Labor & Employment Law Daily CBA allowed arbitrator to look to state concealed-carry law; reinstatement of employee fired for gun in car upheld
Tuesday, October 16, 2018

CBA allowed arbitrator to look to state concealed-carry law; reinstatement of employee fired for gun in car upheld

By Ronald Miller, J.D.

Finding that the text of a collective bargaining agreement permitted an arbitrator to look to external law in interpreting the agreement, the Seventh Circuit reversed the judgment of a district court and upheld the arbitrator’s award ordering reinstatement of an employee who was fired over a firearm lawfully stored in his car.
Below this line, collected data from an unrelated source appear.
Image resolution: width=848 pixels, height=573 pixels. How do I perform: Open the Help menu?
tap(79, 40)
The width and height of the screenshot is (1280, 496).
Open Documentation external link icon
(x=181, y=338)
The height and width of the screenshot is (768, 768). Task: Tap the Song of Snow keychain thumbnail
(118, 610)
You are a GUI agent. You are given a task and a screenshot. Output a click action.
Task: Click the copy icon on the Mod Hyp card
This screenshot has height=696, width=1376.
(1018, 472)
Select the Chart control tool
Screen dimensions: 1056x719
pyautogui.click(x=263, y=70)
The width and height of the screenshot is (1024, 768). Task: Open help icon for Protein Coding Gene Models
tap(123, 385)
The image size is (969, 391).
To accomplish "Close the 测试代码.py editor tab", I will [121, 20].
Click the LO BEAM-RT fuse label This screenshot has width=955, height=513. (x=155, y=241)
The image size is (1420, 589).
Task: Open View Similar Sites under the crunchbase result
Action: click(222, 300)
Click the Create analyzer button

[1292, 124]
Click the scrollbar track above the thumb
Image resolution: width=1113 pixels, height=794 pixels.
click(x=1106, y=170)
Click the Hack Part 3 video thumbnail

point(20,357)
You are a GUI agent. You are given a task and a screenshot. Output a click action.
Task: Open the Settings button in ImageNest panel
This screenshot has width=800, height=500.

Language contained in the preamble of the CBA suspended any part of the agreement that either the company or the union believed to conflict with state law. Because the arbitrator applied the Illinois Concealed Carry Act to reinstate the employee, the extraordinary deferential standard of review compelled the court to uphold the award (Ameren Illinois Co. v. International Brotherhood of Electrical Workers, Local Union 51, October 12, 2018, Kanne, M.).

The employee got into a series of heated argument with his supervisor over the scheduling of work. Other employees later indicated to the supervisor that the employee owned several firearms and was known to carry a concealed weapon either on his person or in his personal vehicle, which was parked in the company parking lot. Several days later, company officials confronted the employee in the presence of a union representative and a deputy sheriff. The employee consented to a search of his person and vehicle for weapons. A firearm was uncovered in the employee’s truck.

Concealed carry permit. Thereafter, the employer notified the employee that he was being terminated for violating its Workplace Violence Policy, which expressly prohibits threatening or intimidating another employee. The employee’s union filed a grievance on his behalf to protest his termination and pursued the matter through arbitration. The arbitrator determined that although the employee had technically violated the policy by storing a firearm in his personal vehicle, he determined that the policy was unenforceable because the employee was licensed to carry the weapon under the Illinois Concealed Carry Act.

That statute expressly permitted the employee to store his firearm in his vehicle on private property unless the owner posted a sign “indicating that firearms are prohibited on the property.” Because the employer had no such sign posted, the arbitrator found that the law served to prohibit the employer from enforcing the rule in the employee’s case because he was in possession of a concealed carry permit. The arbitrator ordered the employee reinstated.

Thereafter, the employer sought review in a federal district court and obtained an order vacating the arbitration award on the ground that the arbitrator improperly applied external law to contradict the terms of the collective bargaining agreement.

Roadmaster rule. In this case, the arbitrator issued a lengthy, reasoned award that directly engaged with the tensions between the CBA and the public statute. The arbitrator acknowledged the Seventh Circuit’s rule in Roadmaster Corp. v. Prod. and Maint. Emp. Local 504, Laborers’ Int’l Union of N. Am., AFL-CIO, in which the court established a bright-line rule for future labor arbitration and the consideration of contrary positive law: “When a contract . . . specifically limits an arbitrator’s subject matter jurisdiction, the arbitrator should restrict his consideration to the contract, even if such a decision conflicts with . . . statutory law.” However, the appeals court found his attempt to distinguish Roadmaster less than satisfying.

Analyzing the reasoning contained in the award, and relying on Roadmasrter, the district court concluded that the arbitrator went outside the scope of his charge to determine whether there was just cause to terminate the employee. Still, before rejecting an award because of language in the arbitrator’s opinion, the opinion must unambiguously reflect that the arbitrator based his decision on non-contractual grounds. Thus, the court had to determine whether the arbitrator’s interpretation of the “just cause” language in the CBA violated the scope of his authority.

CBA preamble. Here, the CBA contained the following language in its preamble: Any provisions of the Agreement found by either party to be in conflict with State or Federal statutes shall be suspended when such conflict occurs and shall immediately thereafter be reopened for amendment to remove such conflict. Although both the arbitrator and district court overlooked this provision, the appeals court concluded that it firmly established the intent of the parties to bring external law such as the Concealed Carry Act within the scope of the bargain. Further, both parties framed their arguments to the arbitrator in terms of the statute.

Accordingly, the arbitration award should be enforced because it was supported by the terms of the parties’ agreement and was well within the arbitrator’s authority, despite the fact that the arbitrator’s opinion did not spell this out.